## TRY IT
Would you reproduce exactly the lines below from the one holding "Site Map (682, 2487)" through the one holding "Financing (541, 101)", inclusive, and no others?

## Data entries
'''
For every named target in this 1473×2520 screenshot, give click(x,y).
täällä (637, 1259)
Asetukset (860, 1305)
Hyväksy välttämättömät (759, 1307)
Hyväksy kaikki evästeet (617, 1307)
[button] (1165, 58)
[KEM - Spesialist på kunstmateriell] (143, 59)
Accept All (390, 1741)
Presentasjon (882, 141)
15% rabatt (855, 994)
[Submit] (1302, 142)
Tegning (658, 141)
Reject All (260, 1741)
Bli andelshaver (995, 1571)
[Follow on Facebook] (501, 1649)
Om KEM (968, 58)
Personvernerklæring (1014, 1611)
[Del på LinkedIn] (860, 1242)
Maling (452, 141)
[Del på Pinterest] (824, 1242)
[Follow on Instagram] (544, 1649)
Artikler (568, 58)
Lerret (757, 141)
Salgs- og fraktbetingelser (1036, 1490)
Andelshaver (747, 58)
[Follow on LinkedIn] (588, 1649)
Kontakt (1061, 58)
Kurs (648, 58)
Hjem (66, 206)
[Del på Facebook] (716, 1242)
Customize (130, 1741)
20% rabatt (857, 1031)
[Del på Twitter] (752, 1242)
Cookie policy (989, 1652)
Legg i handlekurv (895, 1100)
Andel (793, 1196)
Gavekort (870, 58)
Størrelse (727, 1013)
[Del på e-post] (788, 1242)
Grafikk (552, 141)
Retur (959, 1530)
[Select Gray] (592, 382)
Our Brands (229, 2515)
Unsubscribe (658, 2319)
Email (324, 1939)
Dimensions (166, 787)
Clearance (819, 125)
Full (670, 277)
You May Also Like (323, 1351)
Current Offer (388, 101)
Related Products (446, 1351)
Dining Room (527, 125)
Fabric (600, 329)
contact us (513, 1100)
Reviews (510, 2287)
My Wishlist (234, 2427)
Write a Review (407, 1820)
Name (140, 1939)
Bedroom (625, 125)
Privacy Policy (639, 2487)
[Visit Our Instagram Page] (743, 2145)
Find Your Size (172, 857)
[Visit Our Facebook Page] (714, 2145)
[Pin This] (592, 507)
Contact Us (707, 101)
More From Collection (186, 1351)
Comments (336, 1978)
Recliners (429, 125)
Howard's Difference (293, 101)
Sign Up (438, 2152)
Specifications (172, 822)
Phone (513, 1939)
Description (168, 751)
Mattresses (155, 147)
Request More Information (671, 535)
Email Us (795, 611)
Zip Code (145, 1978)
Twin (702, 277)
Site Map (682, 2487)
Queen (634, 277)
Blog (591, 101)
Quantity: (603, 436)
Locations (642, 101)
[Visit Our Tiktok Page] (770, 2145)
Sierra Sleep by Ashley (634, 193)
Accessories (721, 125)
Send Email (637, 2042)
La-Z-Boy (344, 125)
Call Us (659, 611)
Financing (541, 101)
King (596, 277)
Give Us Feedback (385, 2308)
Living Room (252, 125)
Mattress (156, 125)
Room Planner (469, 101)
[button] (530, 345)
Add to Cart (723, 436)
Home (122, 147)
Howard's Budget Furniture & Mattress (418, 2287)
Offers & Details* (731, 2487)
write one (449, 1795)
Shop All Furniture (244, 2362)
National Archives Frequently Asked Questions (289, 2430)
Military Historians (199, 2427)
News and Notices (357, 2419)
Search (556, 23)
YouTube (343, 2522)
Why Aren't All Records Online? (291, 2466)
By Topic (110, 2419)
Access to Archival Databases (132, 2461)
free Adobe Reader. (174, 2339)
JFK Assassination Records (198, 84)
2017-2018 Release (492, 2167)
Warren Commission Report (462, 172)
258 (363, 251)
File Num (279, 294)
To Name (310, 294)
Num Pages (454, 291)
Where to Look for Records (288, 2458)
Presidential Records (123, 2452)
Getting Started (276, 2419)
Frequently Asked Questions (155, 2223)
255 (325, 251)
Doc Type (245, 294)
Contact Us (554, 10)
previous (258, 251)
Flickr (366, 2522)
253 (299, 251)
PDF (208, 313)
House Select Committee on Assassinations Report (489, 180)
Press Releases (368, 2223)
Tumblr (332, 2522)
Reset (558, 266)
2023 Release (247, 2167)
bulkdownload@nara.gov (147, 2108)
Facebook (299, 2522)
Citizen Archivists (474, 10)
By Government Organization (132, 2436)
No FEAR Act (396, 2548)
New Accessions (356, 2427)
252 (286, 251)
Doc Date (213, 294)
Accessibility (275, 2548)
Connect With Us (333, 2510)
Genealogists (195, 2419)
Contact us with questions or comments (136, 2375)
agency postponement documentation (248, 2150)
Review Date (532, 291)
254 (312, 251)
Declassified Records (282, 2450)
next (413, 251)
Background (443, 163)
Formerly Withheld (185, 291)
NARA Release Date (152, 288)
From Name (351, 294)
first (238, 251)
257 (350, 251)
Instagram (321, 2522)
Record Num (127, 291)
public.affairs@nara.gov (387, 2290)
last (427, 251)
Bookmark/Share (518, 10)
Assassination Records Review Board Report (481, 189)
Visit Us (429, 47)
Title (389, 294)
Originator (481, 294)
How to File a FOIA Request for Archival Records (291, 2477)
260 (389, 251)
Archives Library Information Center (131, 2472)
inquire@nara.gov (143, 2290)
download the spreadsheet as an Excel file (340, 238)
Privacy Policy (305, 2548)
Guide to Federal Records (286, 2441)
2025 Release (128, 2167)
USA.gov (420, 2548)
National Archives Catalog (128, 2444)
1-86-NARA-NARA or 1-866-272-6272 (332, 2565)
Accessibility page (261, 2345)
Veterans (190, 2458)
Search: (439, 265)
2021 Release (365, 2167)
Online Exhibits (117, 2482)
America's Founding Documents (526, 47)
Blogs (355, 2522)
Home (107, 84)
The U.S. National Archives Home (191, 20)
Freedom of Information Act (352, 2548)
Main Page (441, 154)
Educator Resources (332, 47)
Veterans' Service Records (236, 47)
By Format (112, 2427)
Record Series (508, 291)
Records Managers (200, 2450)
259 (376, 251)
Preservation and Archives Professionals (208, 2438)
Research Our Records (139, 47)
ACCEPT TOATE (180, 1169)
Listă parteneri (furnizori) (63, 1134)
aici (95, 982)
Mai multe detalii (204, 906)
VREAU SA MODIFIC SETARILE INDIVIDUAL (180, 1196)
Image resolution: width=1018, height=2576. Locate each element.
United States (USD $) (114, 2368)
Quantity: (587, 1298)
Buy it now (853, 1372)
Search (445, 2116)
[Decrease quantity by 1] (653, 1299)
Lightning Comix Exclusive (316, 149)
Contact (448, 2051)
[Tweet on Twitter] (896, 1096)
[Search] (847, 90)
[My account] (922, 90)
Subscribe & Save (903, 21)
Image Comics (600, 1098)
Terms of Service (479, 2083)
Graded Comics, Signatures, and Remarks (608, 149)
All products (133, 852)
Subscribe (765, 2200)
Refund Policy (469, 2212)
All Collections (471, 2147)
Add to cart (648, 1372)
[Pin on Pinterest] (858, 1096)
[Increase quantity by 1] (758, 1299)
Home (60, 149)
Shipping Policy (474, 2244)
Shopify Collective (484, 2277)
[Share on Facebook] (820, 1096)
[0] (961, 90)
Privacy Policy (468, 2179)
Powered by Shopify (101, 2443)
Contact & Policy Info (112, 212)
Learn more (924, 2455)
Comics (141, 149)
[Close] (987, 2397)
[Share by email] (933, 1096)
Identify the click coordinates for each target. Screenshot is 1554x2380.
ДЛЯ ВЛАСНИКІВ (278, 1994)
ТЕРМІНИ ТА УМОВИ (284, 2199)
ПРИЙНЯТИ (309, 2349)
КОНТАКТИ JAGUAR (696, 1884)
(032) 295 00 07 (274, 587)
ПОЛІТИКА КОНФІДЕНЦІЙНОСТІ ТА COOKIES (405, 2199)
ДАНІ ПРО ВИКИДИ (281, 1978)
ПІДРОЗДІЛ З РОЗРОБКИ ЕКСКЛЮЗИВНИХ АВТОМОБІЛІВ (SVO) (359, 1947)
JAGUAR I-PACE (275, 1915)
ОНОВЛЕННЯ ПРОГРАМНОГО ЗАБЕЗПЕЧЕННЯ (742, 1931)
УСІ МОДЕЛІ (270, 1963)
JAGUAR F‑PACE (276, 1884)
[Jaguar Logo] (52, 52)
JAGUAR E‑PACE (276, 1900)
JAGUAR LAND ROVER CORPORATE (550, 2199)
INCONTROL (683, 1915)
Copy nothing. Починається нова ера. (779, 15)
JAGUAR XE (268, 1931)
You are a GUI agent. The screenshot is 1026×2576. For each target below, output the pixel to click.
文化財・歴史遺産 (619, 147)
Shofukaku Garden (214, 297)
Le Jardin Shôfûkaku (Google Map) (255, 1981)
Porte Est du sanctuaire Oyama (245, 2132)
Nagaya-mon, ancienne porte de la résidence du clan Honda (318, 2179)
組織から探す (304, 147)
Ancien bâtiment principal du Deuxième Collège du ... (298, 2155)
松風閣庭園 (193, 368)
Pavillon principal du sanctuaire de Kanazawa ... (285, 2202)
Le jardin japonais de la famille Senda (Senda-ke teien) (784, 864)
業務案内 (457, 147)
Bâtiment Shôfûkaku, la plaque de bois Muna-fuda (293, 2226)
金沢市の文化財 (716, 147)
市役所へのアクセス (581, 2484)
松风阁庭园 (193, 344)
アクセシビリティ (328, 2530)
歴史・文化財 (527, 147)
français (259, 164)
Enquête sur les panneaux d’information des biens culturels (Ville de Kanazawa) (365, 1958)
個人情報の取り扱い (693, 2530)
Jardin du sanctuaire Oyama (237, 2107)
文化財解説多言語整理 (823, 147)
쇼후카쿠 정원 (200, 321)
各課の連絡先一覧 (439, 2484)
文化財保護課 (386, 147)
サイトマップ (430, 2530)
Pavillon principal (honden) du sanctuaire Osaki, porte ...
'''
## REPLY TO THE EXERCISE
Site Map (682, 2487)
Queen (634, 277)
Blog (591, 101)
Quantity: (603, 436)
Locations (642, 101)
[Visit Our Tiktok Page] (770, 2145)
Sierra Sleep by Ashley (634, 193)
Accessories (721, 125)
Send Email (637, 2042)
La-Z-Boy (344, 125)
Call Us (659, 611)
Financing (541, 101)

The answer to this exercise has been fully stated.